Source records
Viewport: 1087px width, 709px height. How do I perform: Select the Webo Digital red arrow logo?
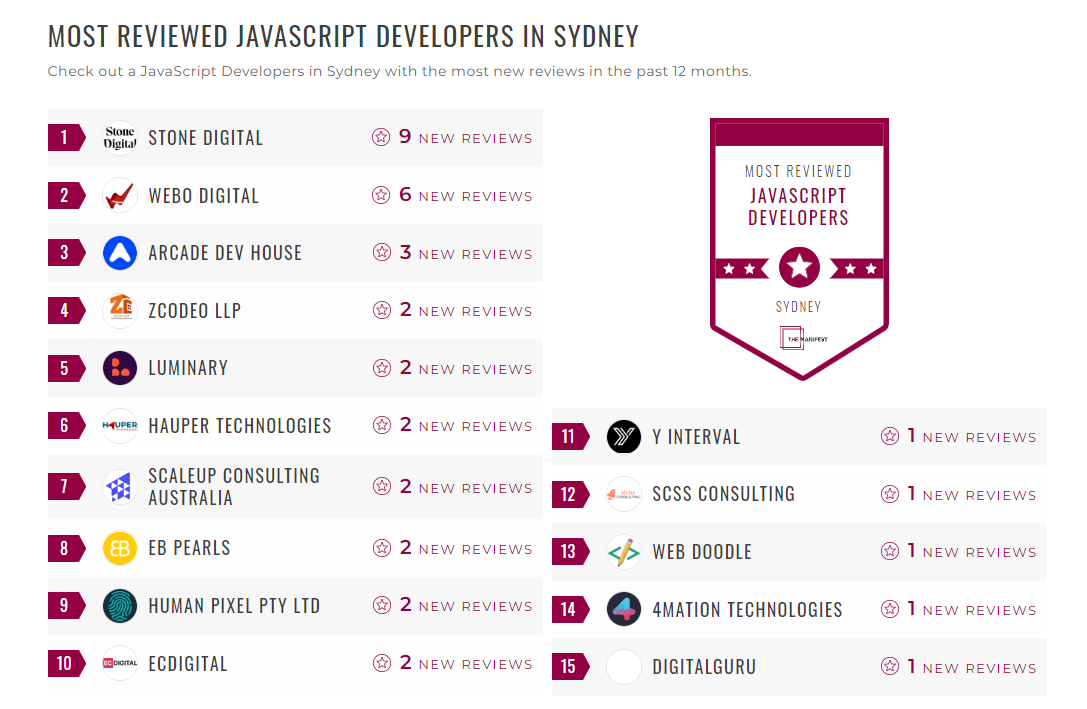point(119,195)
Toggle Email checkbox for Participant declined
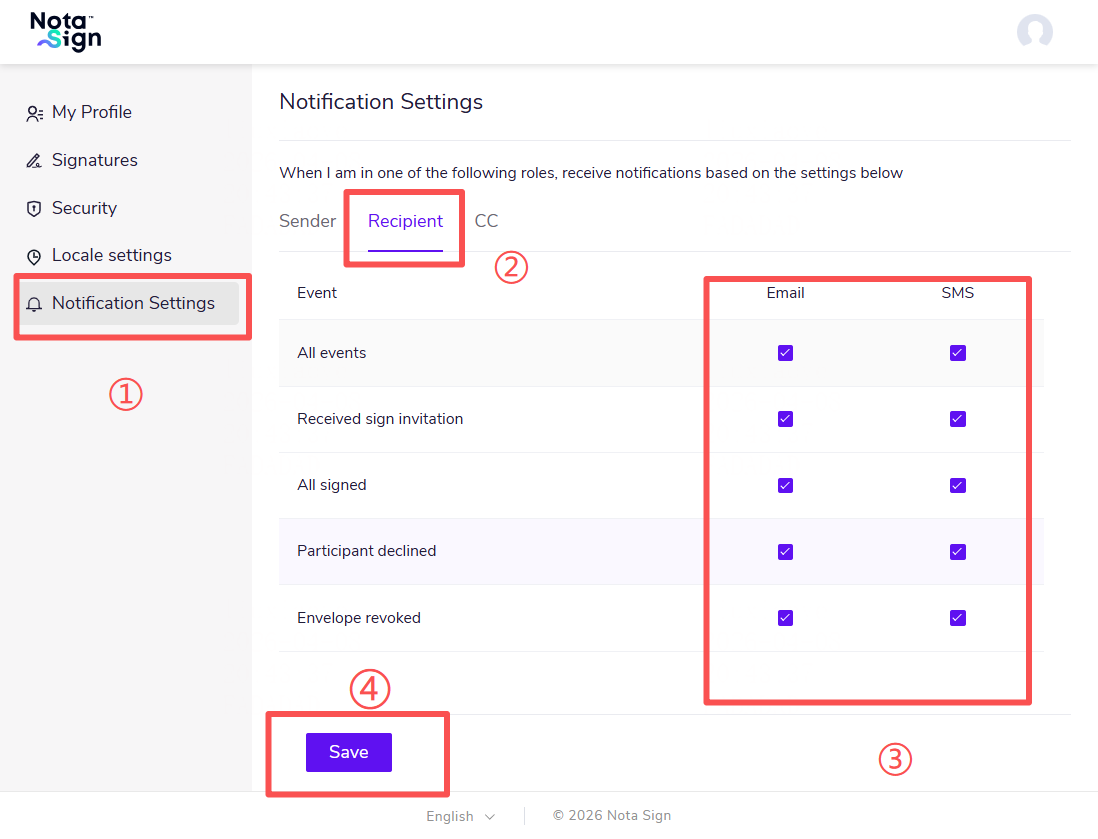Image resolution: width=1098 pixels, height=839 pixels. 785,551
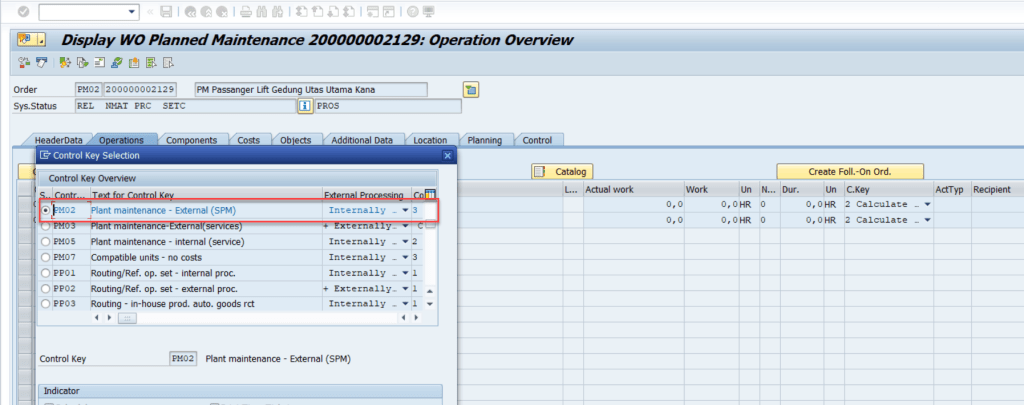
Task: Close the Control Key Selection dialog
Action: (447, 156)
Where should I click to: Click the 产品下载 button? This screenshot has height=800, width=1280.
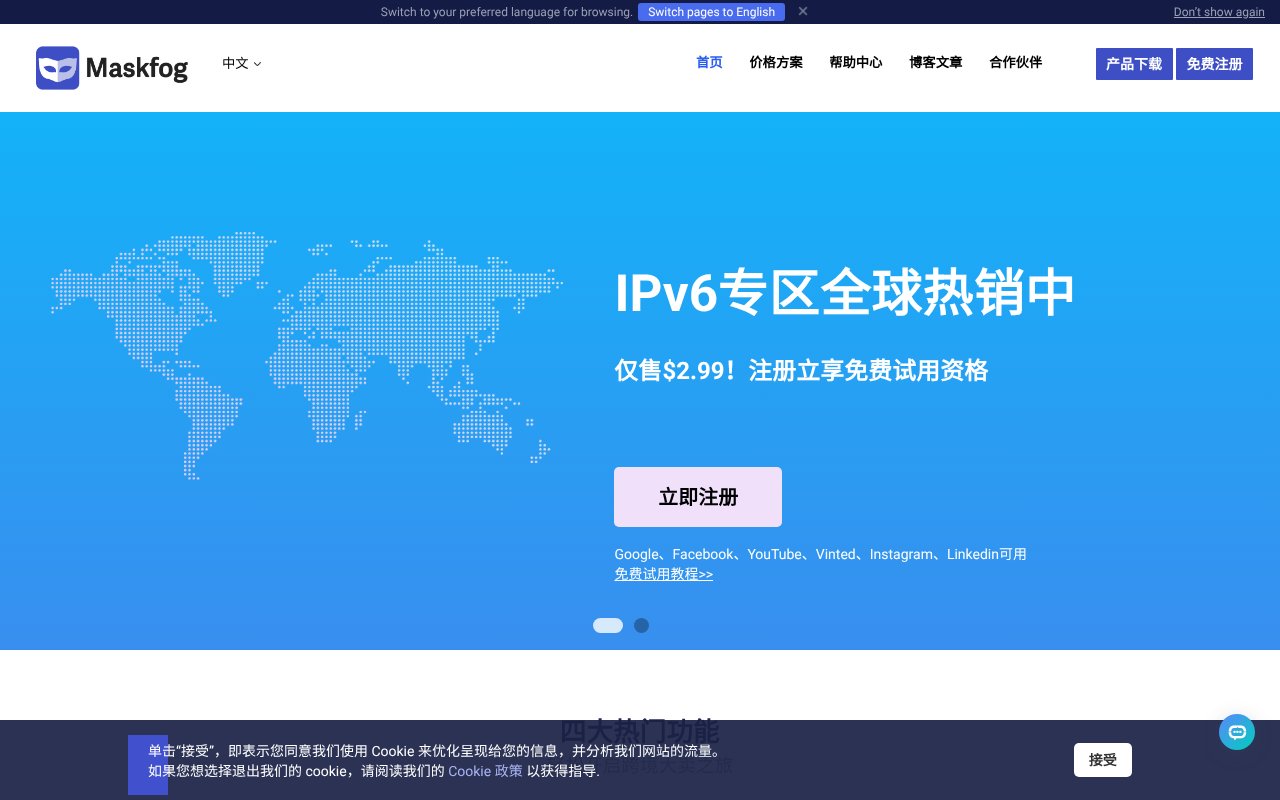tap(1134, 64)
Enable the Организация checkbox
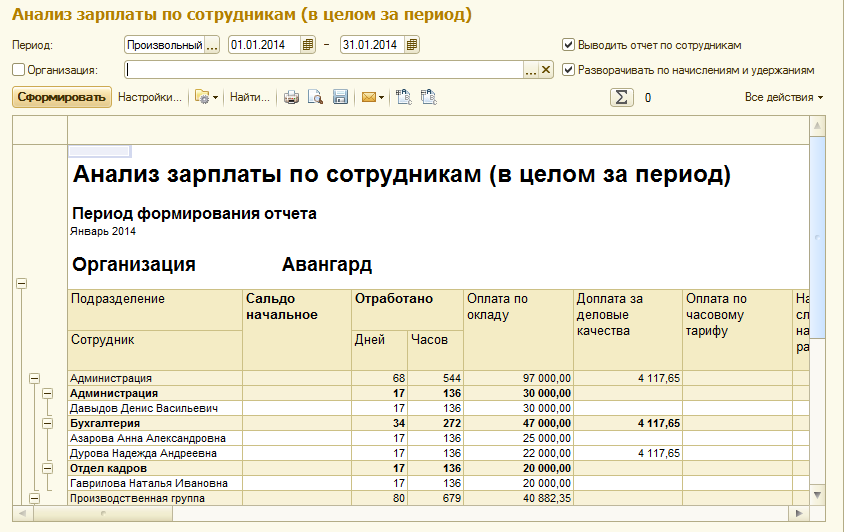The height and width of the screenshot is (532, 844). 18,70
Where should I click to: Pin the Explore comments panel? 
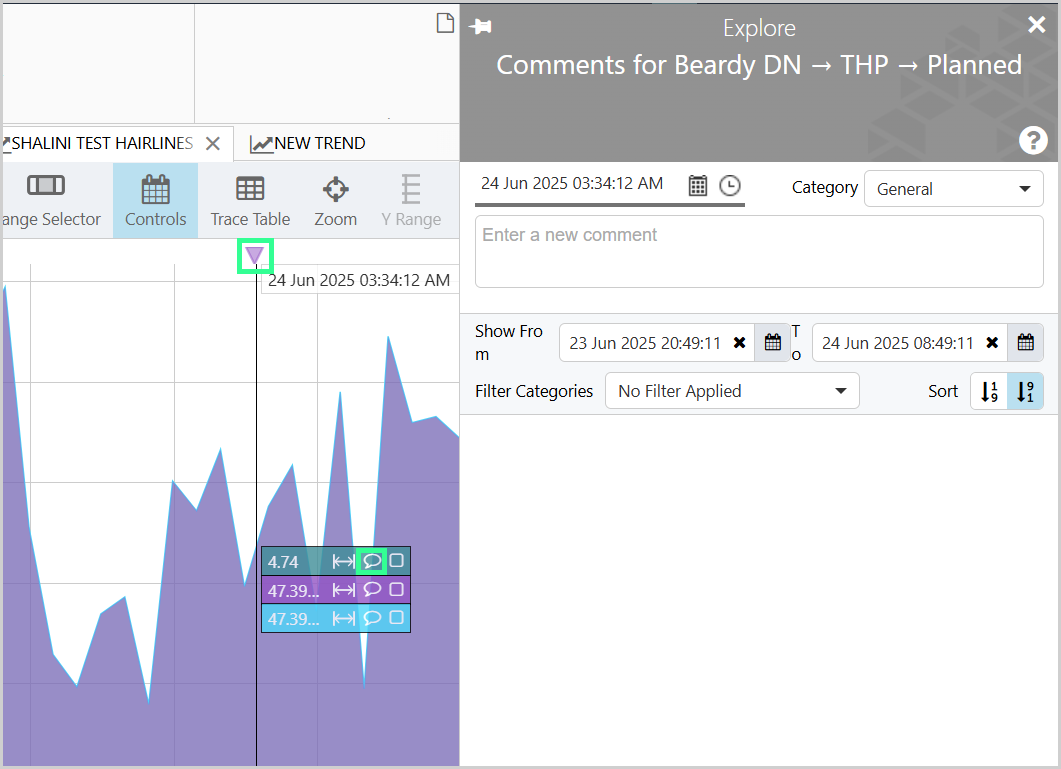(480, 27)
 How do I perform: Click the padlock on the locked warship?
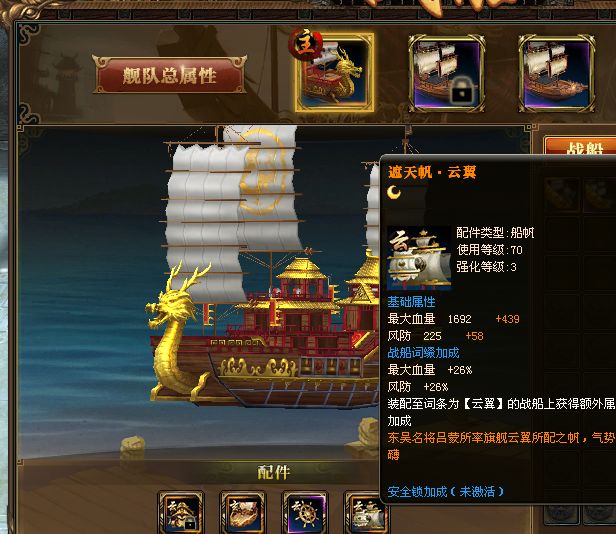click(x=462, y=91)
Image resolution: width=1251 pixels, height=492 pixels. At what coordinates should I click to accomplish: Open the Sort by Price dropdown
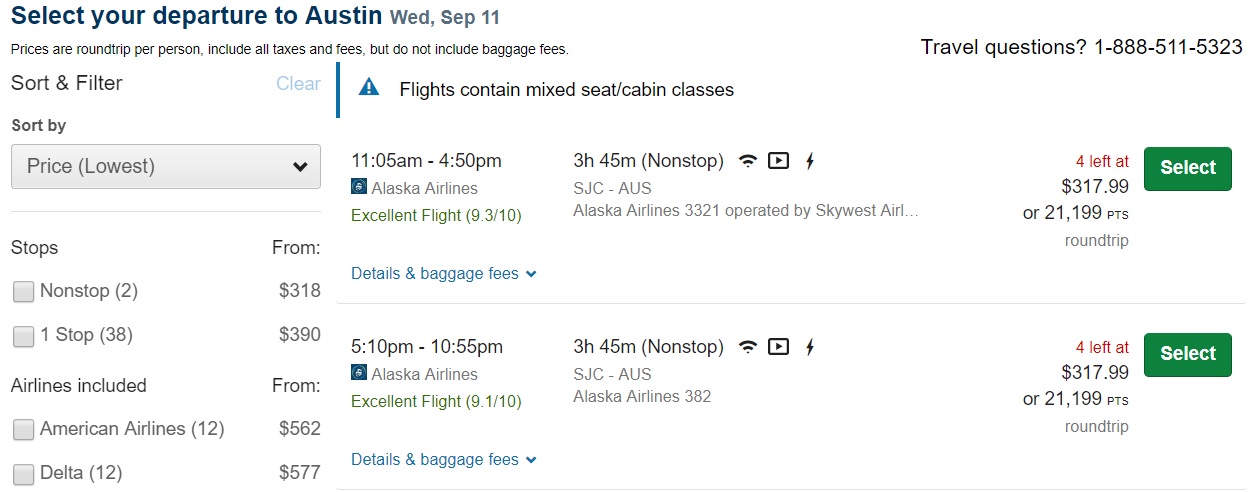point(166,166)
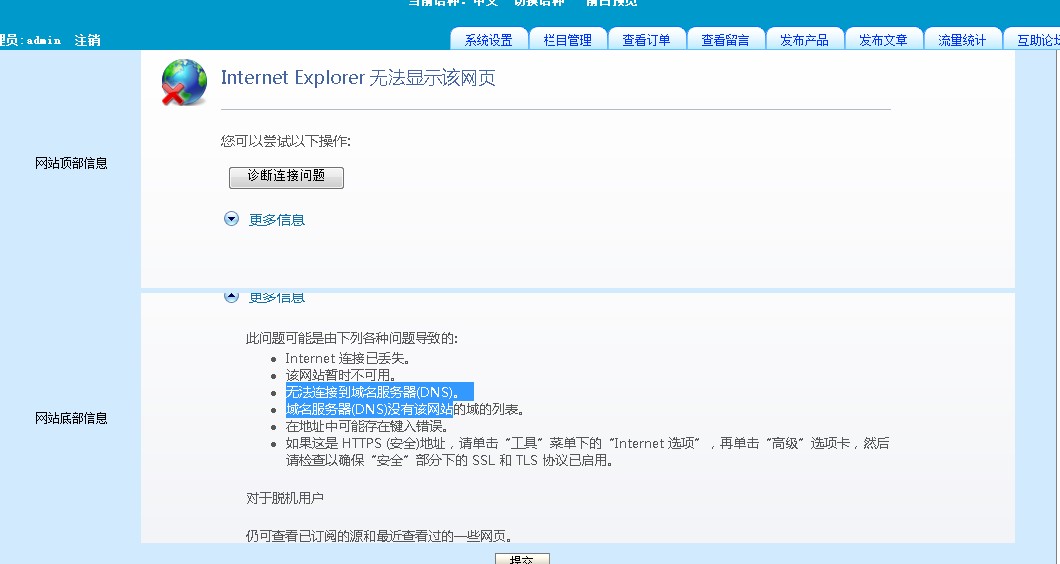Select the 查看留言 tab
This screenshot has width=1060, height=564.
(725, 40)
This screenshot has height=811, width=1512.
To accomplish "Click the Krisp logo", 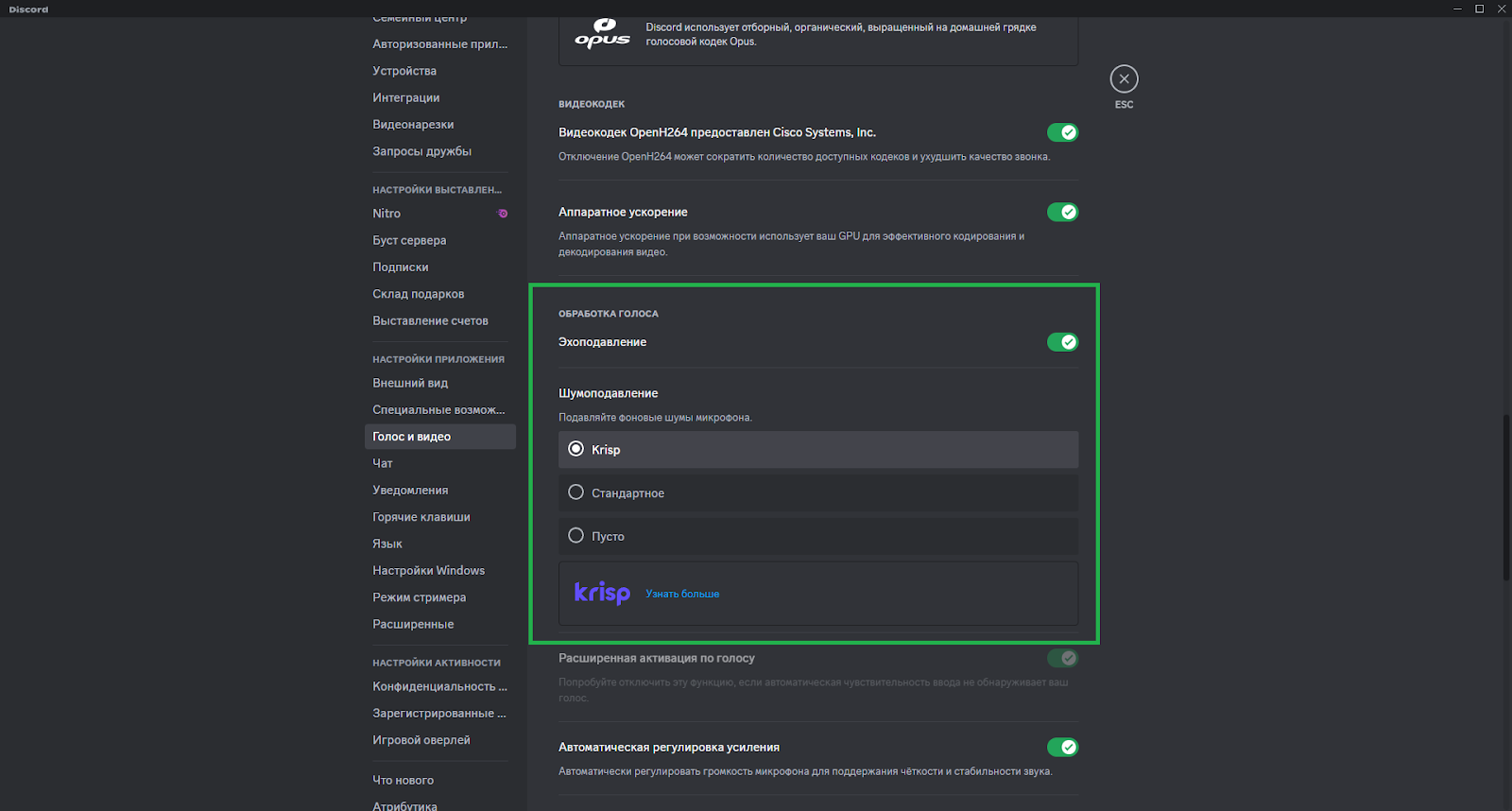I will [x=602, y=593].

**Exercise requirements:**
Beginning at the line above that contains "Where should I click to: Pin" and going on through the line that contains "This screenshot has height=811, width=1512.", please copy every line exactly, leaving the pictures out and adding nothing.

**Task result:**
Where should I click to: Pin the Explore comments panel? 
(480, 27)
 How do I perform: Click the padlock on the locked warship?
click(x=462, y=91)
Image resolution: width=1251 pixels, height=492 pixels. At what coordinates should I click to accomplish: Open the Sort by Price dropdown
point(166,166)
Select the 查看留言 tab
This screenshot has width=1060, height=564.
(725, 40)
This screenshot has height=811, width=1512.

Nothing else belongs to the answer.